How to use your Observing Self resource to stay well

by Jo Flack | 30 Apr 2020

Jo Flack, Trainer of The Mental Health Toolkit by Suffolk Mind, explains how to use your Observing Self resource to help you stay well.

When it comes to meeting our emotional needs we, as human beings, have a resource that, as far as we are aware, no other creature has. It is the ability to reflect on our thinking self, our emotional self and our physical self as if we were outside these; to step outside ourselves and view ourselves in a more objective way. We have been given the observing self, an ability to be aware of our feelings, thoughts and emotions at one remove.

This resource helps us to develop ourselves and become something more than we are at the present moment.

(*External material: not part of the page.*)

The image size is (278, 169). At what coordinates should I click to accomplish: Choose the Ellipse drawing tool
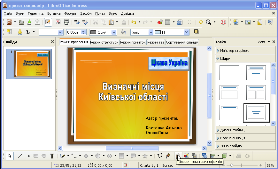(44, 156)
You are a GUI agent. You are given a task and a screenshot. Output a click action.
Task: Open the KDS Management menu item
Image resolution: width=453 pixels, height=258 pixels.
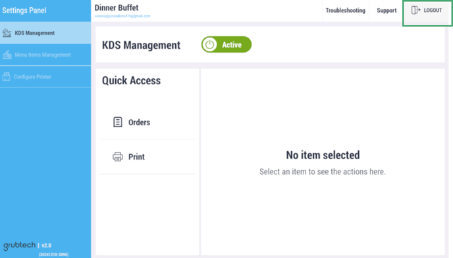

If we find ourselves in the grip of strong emotions, we tend to focus attention inwards, towards what we are feeling and, in doing this, we lose the broader context and perspective. By bringing the observing self on-line, we can broaden the perspective of our experiences. The observing self can bring calmness and clarity by allowing us to step out of our problems and recognise that we are more than, and separate from, them.

So how can we access this resource and use it to help us get our emotional needs well met?

  1. Firstly, in order to access the observing self, you need to feel reasonably relaxed and allow yourself some privacy and head-space for reflection.
  2. Take the time to listen to your emotions; they are a guide to how you are feeling and give you the motivation to make positive changes to get your needs met.
  3. Listen to the needs of your body too. Ensure you are meeting your physical needs for sleep, movement, food and drink.
  4. Pause to reflect on your achievements and take time to recognise things that are going well.
  5. Do things intentionally – rather than letting one day of day-time TV or box sets merge into the next, deliberately plan activities to meet your needs and keep you well.
  6. Maybe try keeping a journal. This will enable you to reflect, get a little distance from any problems and help you observe the positive things that may be happening.
  7. Use the observations you have about your own thoughts and feelings to tune into how others may be feeling and use that empathy to support other people. Helping others is good for our own wellbeing too.
  8. And finally, practise some self-empathy. Try talking to yourself with kindness and acceptance as you would talk to a friend or loved one.